*EXCERPT PROVIDED:*
How computers understand human emotions with sentiment analysis (Memairy AI Part 2)

Card image cap
{{formatDate(post.createdAt)}}
{{category.name}}   

This article is part 2 of a series on how Memairy uses artificial intelligence to create the best online journal app experience. We recommend you first read What is Artificial Intelligence? And what does AI have to do with an online diary? (Memairy AI Part 1)

In this post, we will explore how Natural Language Processing (NLP) is implemented by Memairy to create a superior and more fulfilling journaling experience. NLP is used in the following 3 major ways, 1. Sentiment Analysis 2. Named Entity Recognition (NER) 3. Topic Modeling Let’s go into sentiment analysis and briefly describe how it can enhance your journal entries.

What is Sentiment Analysis?

Sentiment analysis is a technique used to interpret and classify text by tagging with a certain sentiment, usually positive, negative, or neutral. Sentiments refer to the emotions that the author wishes to express in a particular portion of writing. Sentiments are inherently subjective. Thus, they may depend on the cultural background, values, and beliefs of a person. You and I may not always agree on the sentiment of the same text. Nonetheless, most people will generally consider emotions like happiness, excitement, and amusement as positive and emotions like sadness, fear, and anger as negative.

Humans have evolved to be very adept at inferring the emotional state of others. This ability must have been critical for survival. As a species, we are relatively weak physically compared to other similarly sized animals. We lack formidable claws, fangs, strength, or speed. Nevertheless, we have been highly successful in large parts due to our intelligence, ability to cooperate, and, just as important, the ability to assess the willingness of others to cooperate with us. The price of failing to understand the emotions of others could mean death.

*ENTRIES SHOWN:*

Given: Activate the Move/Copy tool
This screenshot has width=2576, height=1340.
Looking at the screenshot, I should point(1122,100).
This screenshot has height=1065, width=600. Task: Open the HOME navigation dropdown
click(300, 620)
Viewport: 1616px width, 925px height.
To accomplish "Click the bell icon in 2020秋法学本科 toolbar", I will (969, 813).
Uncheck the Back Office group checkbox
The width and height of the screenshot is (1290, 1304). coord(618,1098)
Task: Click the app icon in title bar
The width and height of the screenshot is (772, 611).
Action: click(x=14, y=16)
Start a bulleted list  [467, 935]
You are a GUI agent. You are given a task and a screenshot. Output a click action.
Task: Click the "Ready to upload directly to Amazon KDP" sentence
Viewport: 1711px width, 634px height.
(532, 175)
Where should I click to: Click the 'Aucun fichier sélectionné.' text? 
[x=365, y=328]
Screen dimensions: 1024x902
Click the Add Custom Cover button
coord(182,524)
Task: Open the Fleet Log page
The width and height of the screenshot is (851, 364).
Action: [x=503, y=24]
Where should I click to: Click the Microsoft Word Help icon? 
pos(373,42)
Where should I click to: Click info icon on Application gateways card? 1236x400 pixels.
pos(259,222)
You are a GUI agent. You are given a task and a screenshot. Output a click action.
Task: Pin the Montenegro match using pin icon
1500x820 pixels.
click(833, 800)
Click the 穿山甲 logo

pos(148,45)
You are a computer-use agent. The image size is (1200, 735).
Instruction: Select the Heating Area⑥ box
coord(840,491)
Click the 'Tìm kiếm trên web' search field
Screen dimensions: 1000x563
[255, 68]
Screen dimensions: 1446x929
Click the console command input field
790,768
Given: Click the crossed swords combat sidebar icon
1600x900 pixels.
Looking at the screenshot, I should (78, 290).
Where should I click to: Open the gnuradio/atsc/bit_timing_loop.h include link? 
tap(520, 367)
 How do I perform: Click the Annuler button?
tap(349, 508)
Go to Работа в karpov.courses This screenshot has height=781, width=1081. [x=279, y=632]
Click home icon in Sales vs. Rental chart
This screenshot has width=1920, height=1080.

*TASKS TO CARRY OUT:*
1/ Using the article on sentiment analysis, decide whether each statement agrees with it. Answer yes or no for each, and quote the exact words of the article that decide it. (a) Memairy uses Natural Language Processing in three major ways. (b) Sentiments are objective and do not depend on a person's background. (c) Humans are physically strong compared to other animals of similar size.
2/ Quote the sentiment analysis article word for word, everything from "In this post, we" down to "is Sentiment Analysis?".

*COMPLETE ANSWERS:*
1/
(a) Yes: "NLP is used in the following 3 major ways"
(b) No: "Sentiments are inherently subjective."
(c) No: "we are relatively weak physically compared to other similarly sized animals"

2/
In this post, we will explore how Natural Language Processing (NLP) is implemented by Memairy to create a superior and more fulfilling journaling experience. NLP is used in the following 3 major ways, 1. Sentiment Analysis 2. Named Entity Recognition (NER) 3. Topic Modeling Let’s go into sentiment analysis and briefly describe how it can enhance your journal entries.

What is Sentiment Analysis?